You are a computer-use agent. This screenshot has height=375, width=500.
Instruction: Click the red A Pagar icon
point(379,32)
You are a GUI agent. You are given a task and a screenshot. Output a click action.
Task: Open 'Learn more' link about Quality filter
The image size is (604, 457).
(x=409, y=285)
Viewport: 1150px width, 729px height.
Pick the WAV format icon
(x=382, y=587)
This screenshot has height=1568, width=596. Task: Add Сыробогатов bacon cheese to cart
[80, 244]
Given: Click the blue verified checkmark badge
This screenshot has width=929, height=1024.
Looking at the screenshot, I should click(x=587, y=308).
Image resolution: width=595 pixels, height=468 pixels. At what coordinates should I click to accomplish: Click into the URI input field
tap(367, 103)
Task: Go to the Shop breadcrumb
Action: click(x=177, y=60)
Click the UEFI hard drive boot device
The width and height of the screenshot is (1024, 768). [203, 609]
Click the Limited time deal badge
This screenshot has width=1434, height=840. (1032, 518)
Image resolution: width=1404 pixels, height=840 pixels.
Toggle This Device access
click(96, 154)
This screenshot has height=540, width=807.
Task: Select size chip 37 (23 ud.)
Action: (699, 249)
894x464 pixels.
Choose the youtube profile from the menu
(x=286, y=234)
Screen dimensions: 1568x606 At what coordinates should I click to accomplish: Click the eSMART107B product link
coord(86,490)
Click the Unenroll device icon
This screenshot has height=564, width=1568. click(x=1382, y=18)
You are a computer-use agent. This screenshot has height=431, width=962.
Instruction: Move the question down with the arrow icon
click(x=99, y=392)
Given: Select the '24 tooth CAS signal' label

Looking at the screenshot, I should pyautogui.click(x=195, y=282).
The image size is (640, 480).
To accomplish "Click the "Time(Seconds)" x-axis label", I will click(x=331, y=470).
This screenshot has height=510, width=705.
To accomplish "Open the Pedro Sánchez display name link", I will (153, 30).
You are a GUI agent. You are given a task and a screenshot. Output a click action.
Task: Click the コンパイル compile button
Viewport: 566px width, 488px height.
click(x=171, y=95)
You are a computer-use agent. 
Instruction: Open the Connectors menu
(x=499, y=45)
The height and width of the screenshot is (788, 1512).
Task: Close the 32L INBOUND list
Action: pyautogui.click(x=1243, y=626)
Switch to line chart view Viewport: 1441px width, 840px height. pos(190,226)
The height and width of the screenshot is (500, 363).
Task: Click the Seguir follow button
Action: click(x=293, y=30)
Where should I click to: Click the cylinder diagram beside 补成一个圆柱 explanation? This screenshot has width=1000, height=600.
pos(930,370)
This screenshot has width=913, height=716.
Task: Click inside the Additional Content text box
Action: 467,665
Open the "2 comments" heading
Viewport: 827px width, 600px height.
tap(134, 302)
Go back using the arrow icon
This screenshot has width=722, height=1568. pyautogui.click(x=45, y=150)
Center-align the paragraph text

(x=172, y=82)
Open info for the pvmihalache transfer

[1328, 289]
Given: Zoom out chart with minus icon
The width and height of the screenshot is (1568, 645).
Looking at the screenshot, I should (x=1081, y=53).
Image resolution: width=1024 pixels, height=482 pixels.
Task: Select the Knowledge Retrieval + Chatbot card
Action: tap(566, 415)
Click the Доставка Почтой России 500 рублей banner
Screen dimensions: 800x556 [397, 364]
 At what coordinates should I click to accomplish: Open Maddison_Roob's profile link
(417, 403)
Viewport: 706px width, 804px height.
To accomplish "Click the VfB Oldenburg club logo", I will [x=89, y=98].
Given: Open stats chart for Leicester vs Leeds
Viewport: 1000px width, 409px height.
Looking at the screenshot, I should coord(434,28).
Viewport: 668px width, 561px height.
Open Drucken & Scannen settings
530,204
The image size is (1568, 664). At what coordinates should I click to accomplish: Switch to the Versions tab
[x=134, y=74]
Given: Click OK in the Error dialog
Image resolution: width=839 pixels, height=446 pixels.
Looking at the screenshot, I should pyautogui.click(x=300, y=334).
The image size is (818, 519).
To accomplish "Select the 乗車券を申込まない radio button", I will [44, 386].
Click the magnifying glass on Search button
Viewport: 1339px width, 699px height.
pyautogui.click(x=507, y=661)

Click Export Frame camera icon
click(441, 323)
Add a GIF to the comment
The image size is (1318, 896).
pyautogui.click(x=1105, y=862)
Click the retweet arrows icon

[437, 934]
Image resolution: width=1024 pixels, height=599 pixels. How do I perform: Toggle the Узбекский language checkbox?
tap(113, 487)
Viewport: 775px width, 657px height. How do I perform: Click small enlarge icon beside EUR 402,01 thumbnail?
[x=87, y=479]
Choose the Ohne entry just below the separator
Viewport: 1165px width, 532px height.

### Task to complete:
Return the material above unaltered. Include every line.

### Solution for this exercise:
You are a computer-use agent. This screenshot has height=375, width=500.
Instruction: Click the red A Pagar icon
point(379,32)
You are a GUI agent. You are given a task and a screenshot. Output a click action.
Task: Open 'Learn more' link about Quality filter
The image size is (604, 457).
(x=409, y=285)
Viewport: 1150px width, 729px height.
Pick the WAV format icon
(x=382, y=587)
This screenshot has height=1568, width=596. Task: Add Сыробогатов bacon cheese to cart
[80, 244]
Given: Click the blue verified checkmark badge
This screenshot has width=929, height=1024.
Looking at the screenshot, I should click(x=587, y=308).
Image resolution: width=595 pixels, height=468 pixels. At what coordinates should I click to accomplish: Click into the URI input field
tap(367, 103)
Task: Go to the Shop breadcrumb
Action: click(x=177, y=60)
Click the UEFI hard drive boot device
The width and height of the screenshot is (1024, 768). [203, 609]
Click the Limited time deal badge
This screenshot has width=1434, height=840. (1032, 518)
Image resolution: width=1404 pixels, height=840 pixels.
Toggle This Device access
click(96, 154)
This screenshot has height=540, width=807.
Task: Select size chip 37 (23 ud.)
Action: (699, 249)
894x464 pixels.
Choose the youtube profile from the menu
(x=286, y=234)
Screen dimensions: 1568x606 At what coordinates should I click to accomplish: Click the eSMART107B product link
coord(86,490)
Click the Unenroll device icon
This screenshot has height=564, width=1568. click(x=1382, y=18)
You are a computer-use agent. This screenshot has height=431, width=962.
Instruction: Move the question down with the arrow icon
click(x=99, y=392)
Given: Select the '24 tooth CAS signal' label

Looking at the screenshot, I should pyautogui.click(x=195, y=282).
The image size is (640, 480).
To accomplish "Click the "Time(Seconds)" x-axis label", I will click(x=331, y=470).
This screenshot has height=510, width=705.
To accomplish "Open the Pedro Sánchez display name link", I will (153, 30).
You are a GUI agent. You are given a task and a screenshot. Output a click action.
Task: Click the コンパイル compile button
Viewport: 566px width, 488px height.
click(x=171, y=95)
You are a computer-use agent. 
Instruction: Open the Connectors menu
(x=499, y=45)
The height and width of the screenshot is (788, 1512).
Task: Close the 32L INBOUND list
Action: pyautogui.click(x=1243, y=626)
Switch to line chart view Viewport: 1441px width, 840px height. pos(190,226)
The height and width of the screenshot is (500, 363).
Task: Click the Seguir follow button
Action: click(x=293, y=30)
Where should I click to: Click the cylinder diagram beside 补成一个圆柱 explanation? This screenshot has width=1000, height=600.
pos(930,370)
This screenshot has width=913, height=716.
Task: Click inside the Additional Content text box
Action: 467,665
Open the "2 comments" heading
Viewport: 827px width, 600px height.
tap(134, 302)
Go back using the arrow icon
This screenshot has width=722, height=1568. pyautogui.click(x=45, y=150)
Center-align the paragraph text

(x=172, y=82)
Open info for the pvmihalache transfer

[1328, 289]
Given: Zoom out chart with minus icon
The width and height of the screenshot is (1568, 645).
Looking at the screenshot, I should (x=1081, y=53).
Image resolution: width=1024 pixels, height=482 pixels.
Task: Select the Knowledge Retrieval + Chatbot card
Action: tap(566, 415)
Click the Доставка Почтой России 500 рублей banner
Screen dimensions: 800x556 [397, 364]
 At what coordinates should I click to accomplish: Open Maddison_Roob's profile link
(417, 403)
Viewport: 706px width, 804px height.
To accomplish "Click the VfB Oldenburg club logo", I will [x=89, y=98].
Given: Open stats chart for Leicester vs Leeds
Viewport: 1000px width, 409px height.
Looking at the screenshot, I should coord(434,28).
Viewport: 668px width, 561px height.
Open Drucken & Scannen settings
530,204
The image size is (1568, 664). At what coordinates should I click to accomplish: Switch to the Versions tab
[x=134, y=74]
Given: Click OK in the Error dialog
Image resolution: width=839 pixels, height=446 pixels.
Looking at the screenshot, I should pyautogui.click(x=300, y=334).
The image size is (818, 519).
To accomplish "Select the 乗車券を申込まない radio button", I will [44, 386].
Click the magnifying glass on Search button
Viewport: 1339px width, 699px height.
pyautogui.click(x=507, y=661)

Click Export Frame camera icon
click(441, 323)
Add a GIF to the comment
The image size is (1318, 896).
pyautogui.click(x=1105, y=862)
Click the retweet arrows icon

[437, 934]
Image resolution: width=1024 pixels, height=599 pixels. How do I perform: Toggle the Узбекский language checkbox?
tap(113, 487)
Viewport: 775px width, 657px height. How do I perform: Click small enlarge icon beside EUR 402,01 thumbnail?
[x=87, y=479]
Choose the Ohne entry just below the separator
Viewport: 1165px width, 532px height.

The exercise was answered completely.